MSNBC's Mika Brzezinski has been predicting that Michael Flynn, who resigned late Monday as national security advisor, would be the first top official to leave the Trump administration.


She and "Morning Joe" co-host Joe Scarborough expressed concerns about Flynn throughout the White House transition -- and they said his departure raises even more questions about the president's relationship with Russia.

"We have been warning this president and Gen. Flynn on the air for months that (if) you go after the intel community, the intel community will go after you," Scarborough said. "They are the last people you want to go after."

Former acting attorney general Sally Yates warned the White House counsel that Flynn may have been blackmailed by Russia, Scarborough said, but the White House insisted up to this week that the national security advisor had the president's full confidence.

"Who knew in the White House, and when did they know in the White House and why was the vice president of the United States kept in the dark and allowed to go on television and lie?" Scarborough asked. "The only reason we're finding out about (Flynn's conversations with the Russian ambassador) now is because a patriot did leak this."

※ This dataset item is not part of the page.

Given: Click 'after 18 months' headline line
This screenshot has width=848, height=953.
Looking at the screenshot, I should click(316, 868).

According to published reports, Flynn told Vice President Mike Pence he had not discussed sanctions with the Russian ambassador before the Obama administration ended -- but Scarborough finds it difficult to believe that no one else knew about those conversations.

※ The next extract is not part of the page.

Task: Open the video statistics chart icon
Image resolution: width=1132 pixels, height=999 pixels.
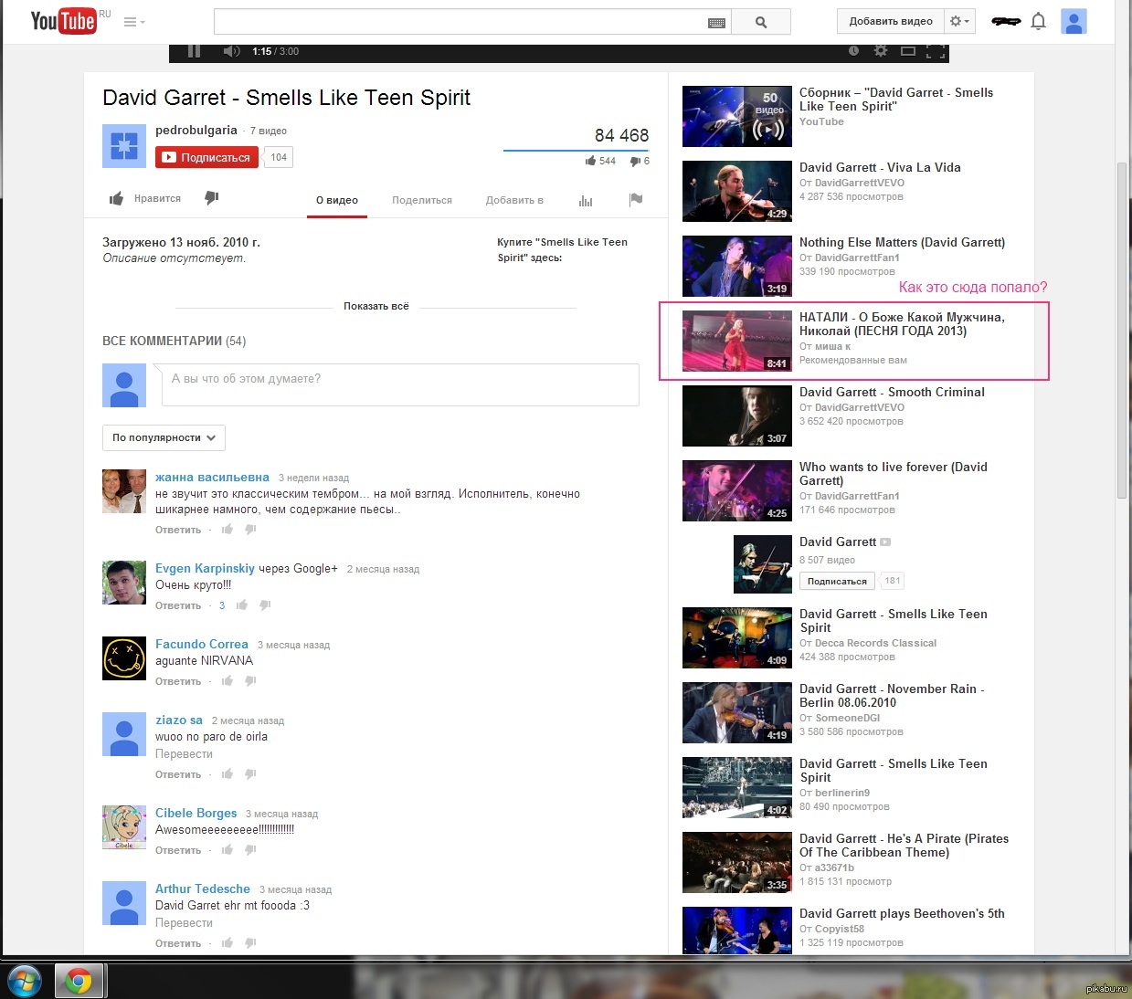Action: [x=586, y=200]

"Was Mike Pence the only one who didn't know in the White House that was kept in the dark?" Scarborough said. "Because we certainly know that the White House counsel had to know. You've got to believe the president of the United States had to know. Certainly the Justice Department knew, and if the acting attorney general knew -- did (Jeff) Sessions know? There has to be a very long list of people in the White House who kept the vice president of the United States in the dark, allowed him to lie on national television and then not correct it afterwards."

Brzezinski said the wide-ranging episode raises the central question swirling around the Trump administration.

"What is the relationship with Russia?" she said. "There is something -- it's not nothing anymore. It's not (a) mistake, it's not being newbies -- you know, this isn't Nordstrom, and just ethically inappropriate. This is troubling on a deep, global level."